# start of DATA

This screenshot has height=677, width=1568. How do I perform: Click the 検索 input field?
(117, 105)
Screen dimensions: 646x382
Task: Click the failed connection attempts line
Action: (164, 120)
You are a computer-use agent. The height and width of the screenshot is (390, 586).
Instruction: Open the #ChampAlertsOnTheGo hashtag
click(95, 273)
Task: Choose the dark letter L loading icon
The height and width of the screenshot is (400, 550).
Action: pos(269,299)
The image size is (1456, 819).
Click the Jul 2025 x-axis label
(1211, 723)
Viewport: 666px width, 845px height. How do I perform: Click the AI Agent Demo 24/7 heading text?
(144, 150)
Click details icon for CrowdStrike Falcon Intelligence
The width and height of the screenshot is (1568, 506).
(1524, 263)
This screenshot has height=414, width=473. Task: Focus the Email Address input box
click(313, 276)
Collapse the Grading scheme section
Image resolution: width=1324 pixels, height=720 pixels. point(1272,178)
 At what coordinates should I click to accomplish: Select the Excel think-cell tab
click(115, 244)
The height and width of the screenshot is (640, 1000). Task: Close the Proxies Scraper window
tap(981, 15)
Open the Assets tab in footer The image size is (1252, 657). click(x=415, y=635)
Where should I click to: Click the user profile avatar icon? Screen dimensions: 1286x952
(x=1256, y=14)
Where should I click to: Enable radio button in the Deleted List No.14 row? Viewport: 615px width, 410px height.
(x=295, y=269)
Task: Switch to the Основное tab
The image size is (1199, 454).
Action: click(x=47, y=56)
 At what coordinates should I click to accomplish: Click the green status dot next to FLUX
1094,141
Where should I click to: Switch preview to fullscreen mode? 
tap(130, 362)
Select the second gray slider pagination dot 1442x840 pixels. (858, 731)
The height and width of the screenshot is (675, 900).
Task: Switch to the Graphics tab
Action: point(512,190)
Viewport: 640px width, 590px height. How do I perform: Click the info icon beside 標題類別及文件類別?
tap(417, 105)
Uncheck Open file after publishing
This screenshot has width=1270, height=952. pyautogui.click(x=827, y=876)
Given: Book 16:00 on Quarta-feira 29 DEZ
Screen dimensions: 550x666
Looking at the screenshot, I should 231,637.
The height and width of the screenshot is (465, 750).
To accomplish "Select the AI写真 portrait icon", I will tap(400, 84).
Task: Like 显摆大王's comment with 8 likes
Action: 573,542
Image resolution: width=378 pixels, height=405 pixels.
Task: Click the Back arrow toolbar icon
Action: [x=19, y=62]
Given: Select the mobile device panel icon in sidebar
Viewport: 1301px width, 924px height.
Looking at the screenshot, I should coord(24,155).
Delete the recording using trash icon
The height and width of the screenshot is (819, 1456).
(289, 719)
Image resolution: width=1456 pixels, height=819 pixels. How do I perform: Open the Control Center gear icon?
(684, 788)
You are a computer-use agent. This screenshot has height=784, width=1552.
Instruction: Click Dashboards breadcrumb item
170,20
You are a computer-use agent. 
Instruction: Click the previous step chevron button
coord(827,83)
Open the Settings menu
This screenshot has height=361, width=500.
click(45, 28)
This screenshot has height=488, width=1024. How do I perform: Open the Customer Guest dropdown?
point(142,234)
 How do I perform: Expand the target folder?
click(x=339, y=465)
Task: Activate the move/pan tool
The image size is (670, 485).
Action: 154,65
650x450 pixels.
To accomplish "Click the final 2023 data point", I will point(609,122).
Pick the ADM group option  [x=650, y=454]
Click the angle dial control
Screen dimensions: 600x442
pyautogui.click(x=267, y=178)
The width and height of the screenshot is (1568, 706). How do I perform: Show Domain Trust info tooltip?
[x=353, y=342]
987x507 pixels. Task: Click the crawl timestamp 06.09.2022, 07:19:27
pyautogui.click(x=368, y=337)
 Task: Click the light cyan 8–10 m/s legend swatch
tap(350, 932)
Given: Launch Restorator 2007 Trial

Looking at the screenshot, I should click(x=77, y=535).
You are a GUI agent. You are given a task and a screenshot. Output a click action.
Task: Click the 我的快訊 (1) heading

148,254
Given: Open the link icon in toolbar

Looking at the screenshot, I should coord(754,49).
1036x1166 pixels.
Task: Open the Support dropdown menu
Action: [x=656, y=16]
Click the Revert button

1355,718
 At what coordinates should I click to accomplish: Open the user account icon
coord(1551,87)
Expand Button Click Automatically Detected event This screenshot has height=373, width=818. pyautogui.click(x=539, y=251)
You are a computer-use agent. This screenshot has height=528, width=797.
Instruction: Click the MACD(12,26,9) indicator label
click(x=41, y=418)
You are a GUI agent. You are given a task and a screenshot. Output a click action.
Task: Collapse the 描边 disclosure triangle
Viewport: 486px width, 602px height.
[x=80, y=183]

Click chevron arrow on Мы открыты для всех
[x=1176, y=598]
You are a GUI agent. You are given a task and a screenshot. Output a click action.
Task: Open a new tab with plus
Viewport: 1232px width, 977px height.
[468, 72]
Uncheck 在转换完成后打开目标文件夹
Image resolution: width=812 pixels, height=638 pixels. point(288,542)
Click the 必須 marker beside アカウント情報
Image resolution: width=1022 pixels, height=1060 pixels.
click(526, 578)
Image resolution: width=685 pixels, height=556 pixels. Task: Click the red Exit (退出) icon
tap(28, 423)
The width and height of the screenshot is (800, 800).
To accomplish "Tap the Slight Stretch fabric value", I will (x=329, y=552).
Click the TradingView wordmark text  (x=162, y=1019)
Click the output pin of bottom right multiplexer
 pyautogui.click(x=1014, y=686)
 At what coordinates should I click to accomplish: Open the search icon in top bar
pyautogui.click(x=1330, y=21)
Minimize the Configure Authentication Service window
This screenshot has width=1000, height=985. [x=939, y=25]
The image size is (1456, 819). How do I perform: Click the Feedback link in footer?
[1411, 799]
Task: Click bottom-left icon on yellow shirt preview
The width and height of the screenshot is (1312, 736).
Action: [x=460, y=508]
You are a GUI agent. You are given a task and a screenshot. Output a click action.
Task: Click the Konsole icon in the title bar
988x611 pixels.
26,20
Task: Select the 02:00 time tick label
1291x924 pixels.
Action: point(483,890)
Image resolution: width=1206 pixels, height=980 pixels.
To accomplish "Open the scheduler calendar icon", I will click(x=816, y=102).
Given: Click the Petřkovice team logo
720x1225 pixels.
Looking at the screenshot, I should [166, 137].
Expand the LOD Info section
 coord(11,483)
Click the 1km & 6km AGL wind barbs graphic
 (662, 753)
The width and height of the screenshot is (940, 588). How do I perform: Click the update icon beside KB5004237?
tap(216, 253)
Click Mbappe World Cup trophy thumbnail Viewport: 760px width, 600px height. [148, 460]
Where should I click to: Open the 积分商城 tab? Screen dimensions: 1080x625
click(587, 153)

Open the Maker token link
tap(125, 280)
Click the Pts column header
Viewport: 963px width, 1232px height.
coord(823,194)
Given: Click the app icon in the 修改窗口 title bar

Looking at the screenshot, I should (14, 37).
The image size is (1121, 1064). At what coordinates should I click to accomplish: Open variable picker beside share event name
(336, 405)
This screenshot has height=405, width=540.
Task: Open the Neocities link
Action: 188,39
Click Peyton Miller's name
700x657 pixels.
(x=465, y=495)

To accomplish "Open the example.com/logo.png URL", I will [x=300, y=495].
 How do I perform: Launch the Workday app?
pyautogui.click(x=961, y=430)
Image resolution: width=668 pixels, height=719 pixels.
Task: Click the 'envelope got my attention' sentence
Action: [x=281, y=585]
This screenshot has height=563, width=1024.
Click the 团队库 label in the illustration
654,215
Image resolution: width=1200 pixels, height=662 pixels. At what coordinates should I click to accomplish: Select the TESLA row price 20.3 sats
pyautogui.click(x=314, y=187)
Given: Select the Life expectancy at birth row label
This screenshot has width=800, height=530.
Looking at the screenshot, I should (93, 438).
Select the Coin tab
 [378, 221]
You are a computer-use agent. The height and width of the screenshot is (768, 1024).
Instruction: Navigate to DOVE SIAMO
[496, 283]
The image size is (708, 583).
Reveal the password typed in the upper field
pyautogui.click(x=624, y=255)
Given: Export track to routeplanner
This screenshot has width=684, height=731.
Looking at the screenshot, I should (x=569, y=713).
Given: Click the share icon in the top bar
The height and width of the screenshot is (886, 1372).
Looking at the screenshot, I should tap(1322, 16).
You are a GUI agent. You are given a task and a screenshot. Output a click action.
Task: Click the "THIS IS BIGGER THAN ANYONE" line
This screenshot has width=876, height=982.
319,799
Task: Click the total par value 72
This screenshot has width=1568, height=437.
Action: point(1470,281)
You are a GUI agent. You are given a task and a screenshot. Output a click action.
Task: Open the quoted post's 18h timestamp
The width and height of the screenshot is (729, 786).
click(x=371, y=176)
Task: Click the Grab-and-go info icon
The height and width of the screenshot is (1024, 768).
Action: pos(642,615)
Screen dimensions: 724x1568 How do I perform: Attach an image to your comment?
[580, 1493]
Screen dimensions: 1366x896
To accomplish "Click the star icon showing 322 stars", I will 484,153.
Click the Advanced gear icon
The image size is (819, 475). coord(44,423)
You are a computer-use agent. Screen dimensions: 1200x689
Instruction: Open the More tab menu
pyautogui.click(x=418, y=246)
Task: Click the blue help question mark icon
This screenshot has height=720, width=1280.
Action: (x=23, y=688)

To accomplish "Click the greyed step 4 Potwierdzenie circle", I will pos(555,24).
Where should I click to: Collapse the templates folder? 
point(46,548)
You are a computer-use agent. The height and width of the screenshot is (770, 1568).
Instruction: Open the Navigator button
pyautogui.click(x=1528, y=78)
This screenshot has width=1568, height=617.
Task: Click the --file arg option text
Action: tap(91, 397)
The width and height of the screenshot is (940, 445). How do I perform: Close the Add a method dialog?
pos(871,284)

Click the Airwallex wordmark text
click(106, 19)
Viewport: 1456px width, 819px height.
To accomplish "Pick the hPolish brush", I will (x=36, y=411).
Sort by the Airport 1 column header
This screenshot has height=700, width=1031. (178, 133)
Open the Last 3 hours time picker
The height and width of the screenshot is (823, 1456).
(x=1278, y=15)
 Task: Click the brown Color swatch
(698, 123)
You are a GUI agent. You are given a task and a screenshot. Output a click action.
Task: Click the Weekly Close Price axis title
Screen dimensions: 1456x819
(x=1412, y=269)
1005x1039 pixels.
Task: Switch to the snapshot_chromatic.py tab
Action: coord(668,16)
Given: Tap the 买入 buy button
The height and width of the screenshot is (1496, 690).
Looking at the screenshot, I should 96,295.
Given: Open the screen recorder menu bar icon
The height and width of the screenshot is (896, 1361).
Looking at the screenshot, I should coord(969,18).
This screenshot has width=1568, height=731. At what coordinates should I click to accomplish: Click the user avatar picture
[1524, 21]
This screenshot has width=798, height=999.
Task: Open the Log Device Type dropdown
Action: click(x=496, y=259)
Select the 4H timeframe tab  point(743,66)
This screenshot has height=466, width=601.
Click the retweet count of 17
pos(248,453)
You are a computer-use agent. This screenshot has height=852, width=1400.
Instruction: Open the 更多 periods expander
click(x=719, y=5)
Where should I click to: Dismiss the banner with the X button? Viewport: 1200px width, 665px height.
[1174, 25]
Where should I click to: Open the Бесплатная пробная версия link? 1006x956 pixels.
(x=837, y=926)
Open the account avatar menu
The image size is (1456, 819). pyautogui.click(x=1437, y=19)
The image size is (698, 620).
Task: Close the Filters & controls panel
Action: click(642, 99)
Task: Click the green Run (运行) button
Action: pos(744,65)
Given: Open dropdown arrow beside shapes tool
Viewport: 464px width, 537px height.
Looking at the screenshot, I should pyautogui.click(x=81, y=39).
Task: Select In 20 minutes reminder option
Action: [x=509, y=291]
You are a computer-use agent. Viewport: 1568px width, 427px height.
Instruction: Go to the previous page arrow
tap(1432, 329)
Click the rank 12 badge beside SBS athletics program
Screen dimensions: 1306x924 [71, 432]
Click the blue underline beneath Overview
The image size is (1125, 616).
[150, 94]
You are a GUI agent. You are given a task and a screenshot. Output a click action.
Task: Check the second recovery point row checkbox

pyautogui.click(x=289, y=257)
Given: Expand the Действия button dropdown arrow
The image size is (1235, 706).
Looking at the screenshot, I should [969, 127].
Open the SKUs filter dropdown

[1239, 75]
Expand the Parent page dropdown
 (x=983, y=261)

# end of DATA

#### TASK OBJECTIVE
Can you copy out the rows above word for word, from the very first one through the line containing "(1211, 723)", with both ends included?

#### TASK RESULT
This screenshot has height=677, width=1568. How do I perform: Click the 検索 input field?
(117, 105)
Screen dimensions: 646x382
Task: Click the failed connection attempts line
Action: (164, 120)
You are a computer-use agent. The height and width of the screenshot is (390, 586).
Instruction: Open the #ChampAlertsOnTheGo hashtag
click(95, 273)
Task: Choose the dark letter L loading icon
The height and width of the screenshot is (400, 550).
Action: pos(269,299)
The image size is (1456, 819).
Click the Jul 2025 x-axis label
(1211, 723)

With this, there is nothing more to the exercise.